Supplied entries below:

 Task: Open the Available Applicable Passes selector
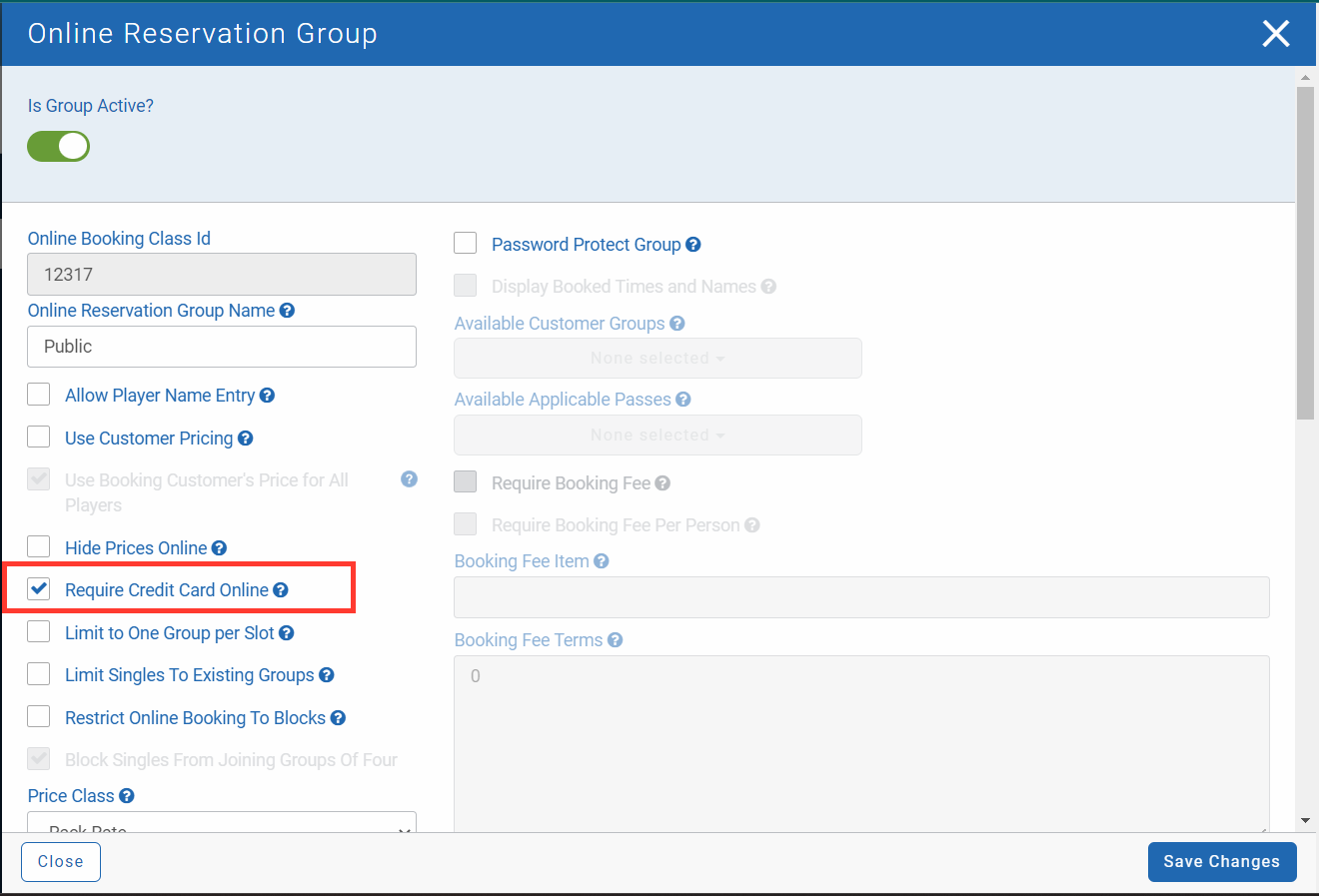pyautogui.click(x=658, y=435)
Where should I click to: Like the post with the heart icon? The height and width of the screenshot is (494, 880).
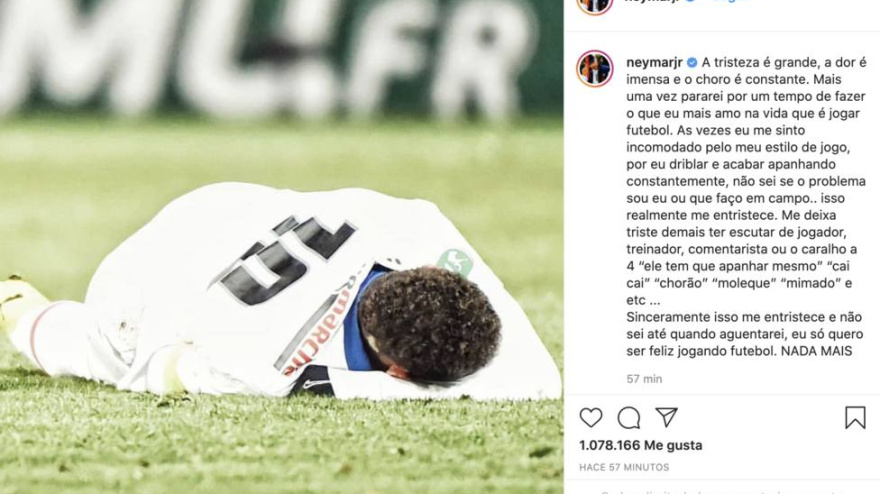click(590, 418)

End of Supplied entries.
Supplied entries below:

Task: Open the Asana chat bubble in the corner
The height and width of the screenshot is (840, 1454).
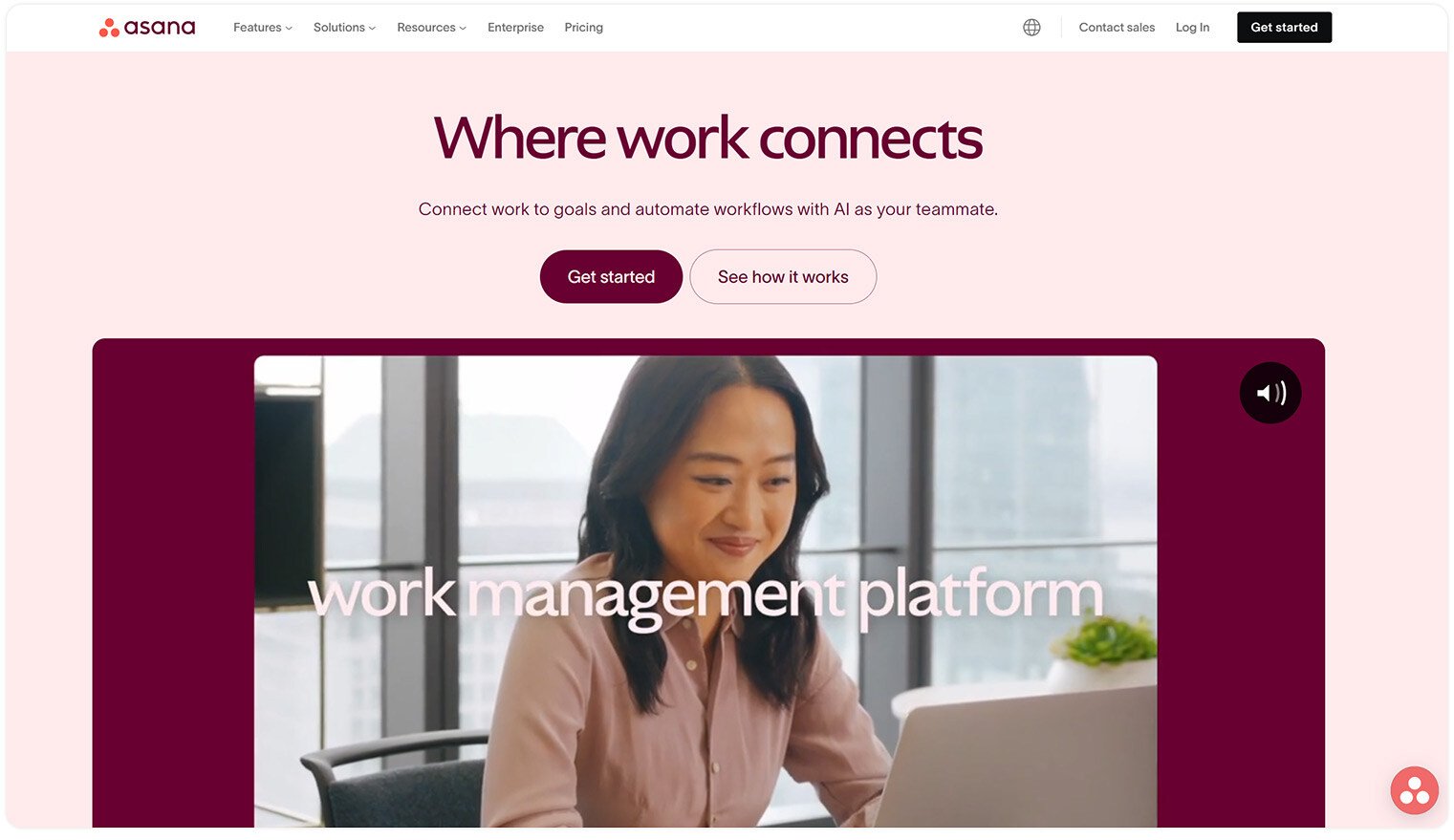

End of Supplied entries.

**Required action:** In the entries above, the lines between the one holding "Task: Open the Asana" and the one holding "The height and width of the screenshot is (840, 1454).", inclusive, are to be printed exactly as written, and those alone.

**Task solution:**
Task: Open the Asana chat bubble in the corner
The height and width of the screenshot is (840, 1454).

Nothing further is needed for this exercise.